What Real User Monitoring Is

Real User Monitoring (RUM) is observability from the user’s point of view. Instead of running predefined tests from fixed locations (like synthetic monitoring does), RUM collects telemetry from actual user sessions as they happen — every click, page load, and network hop.

It tracks performance across:

Devices: From high-end desktops to mid-range Android phones and older tablets.
Networks: 5G, LTE, 3G, corporate VPNs, and even flaky café Wi-Fi.
Geographies: Different regions, local ISPs, and how your CDN behaves across them.
Browsers: Chrome, Safari, Firefox, Edge — all with their quirks and versions.
Usage patterns: Peak traffic surges, rare edge cases, and unexpected user flows that tests rarely hit.

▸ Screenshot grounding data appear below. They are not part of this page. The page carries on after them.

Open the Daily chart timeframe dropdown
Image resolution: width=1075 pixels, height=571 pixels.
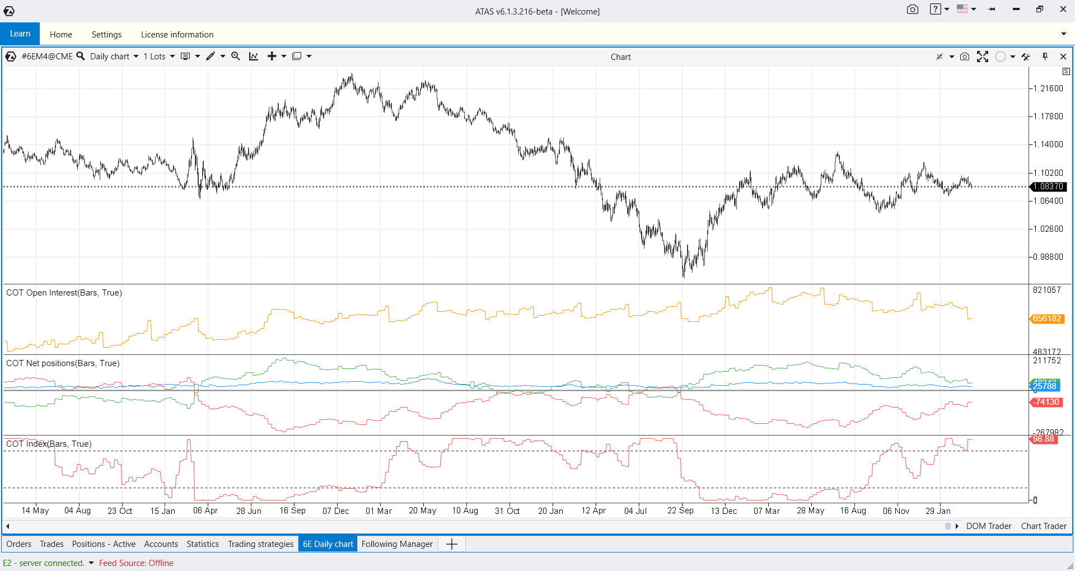pos(114,56)
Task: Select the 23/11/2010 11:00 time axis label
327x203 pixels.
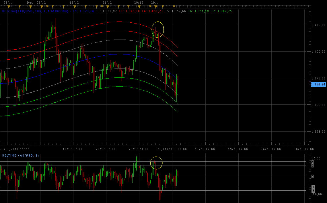Action: click(x=15, y=149)
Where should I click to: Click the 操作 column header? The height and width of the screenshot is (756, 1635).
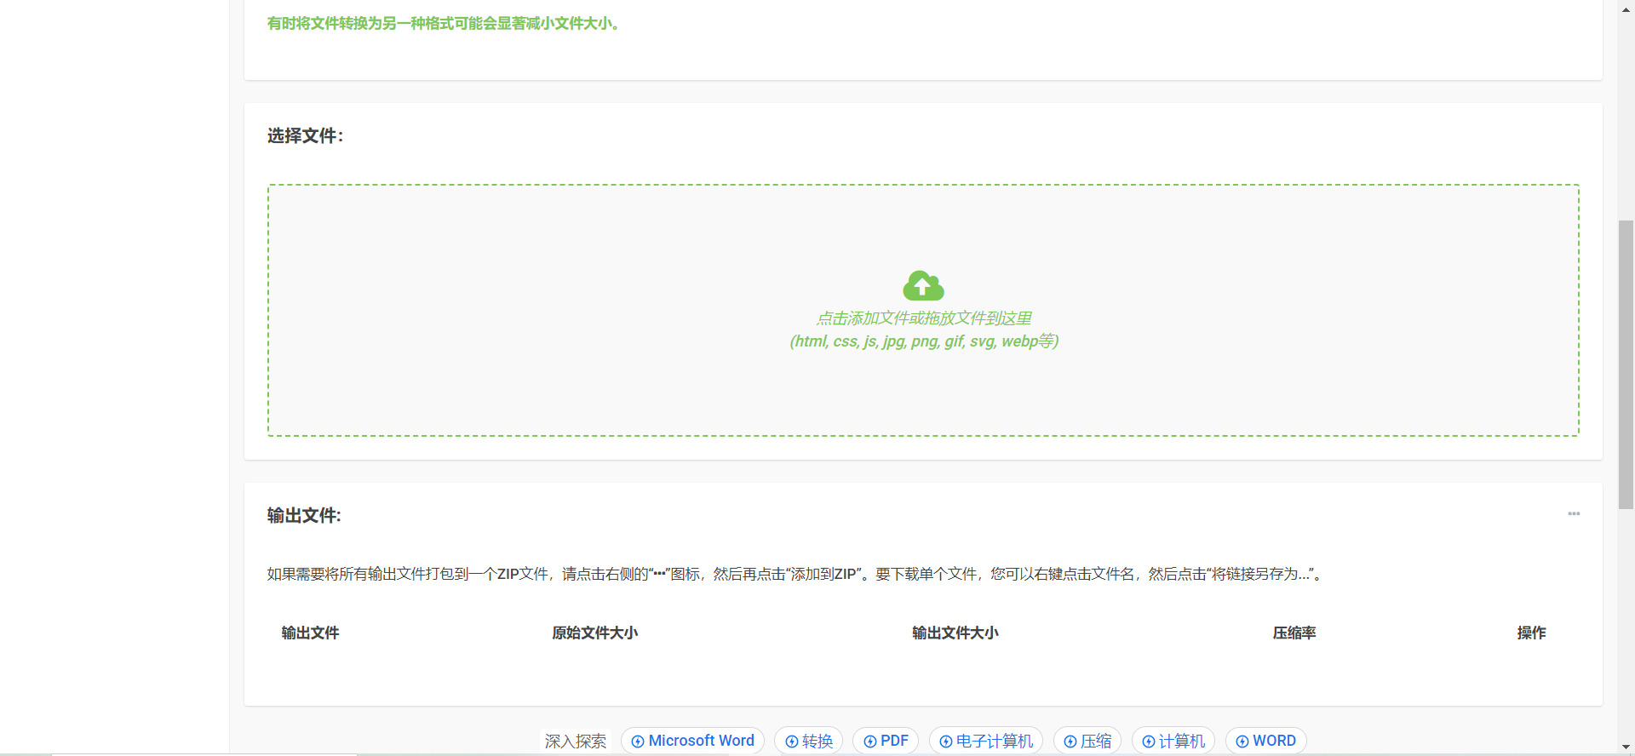click(1530, 633)
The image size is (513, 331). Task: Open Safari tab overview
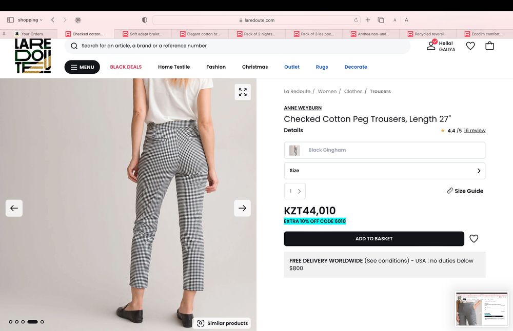pyautogui.click(x=381, y=20)
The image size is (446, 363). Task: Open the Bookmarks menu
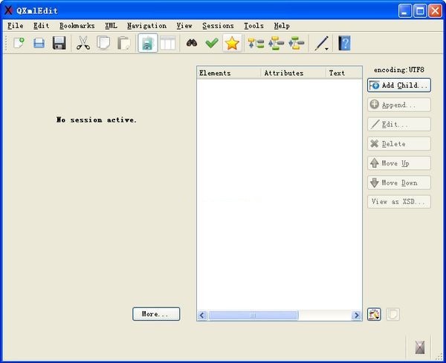click(x=77, y=25)
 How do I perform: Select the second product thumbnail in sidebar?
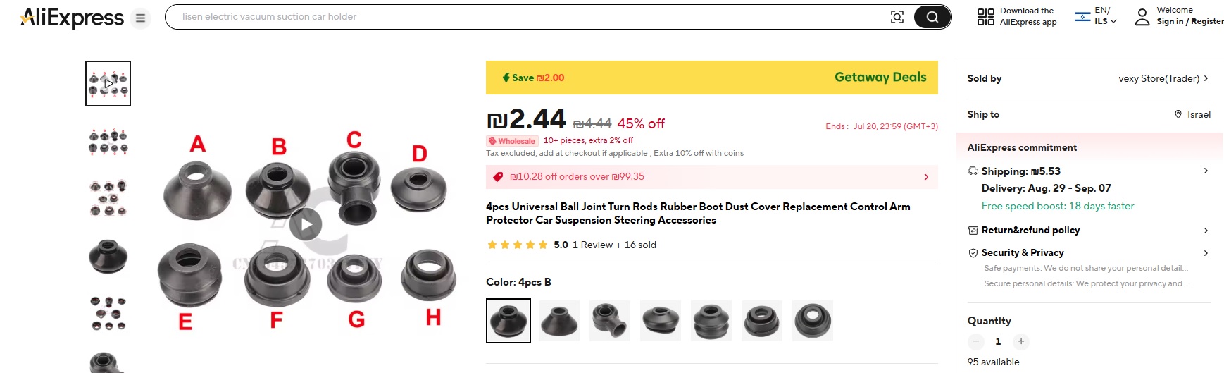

RUM data comes from lightweight JavaScript agents embedded in your frontend or from server-side instrumentation. These agents capture timing data, resource loads, user interactions, and errors in real time — giving you a ground-level view of how your app performs where it matters most: in your users’ hands.

RUM in Your Observability Stack

If you already think in terms of the three pillars — metrics, logs, and traces — RUM adds a missing fourth one: user experience.

Your existing observability stack tells you how your systems are behaving. RUM tells you how users are experiencing that behavior.

For example, your traces might show a lightning-fast 50 ms API response. But that doesn’t include:

DNS resolution
SSL handshake
Network latency
Browser parsing and rendering
Third-party script delays
Client-side JavaScript execution

RUM captures all of it.

During incidents, instead of assuming how bad things are for users, you can see it: rising error rates, abandoned sessions, or region-specific slowdowns — all tied to real user impact.

💡

To understand more on how RUM complements synthetic checks and where each fits best, read our comparison of RUM vs Synthetic Monitoring.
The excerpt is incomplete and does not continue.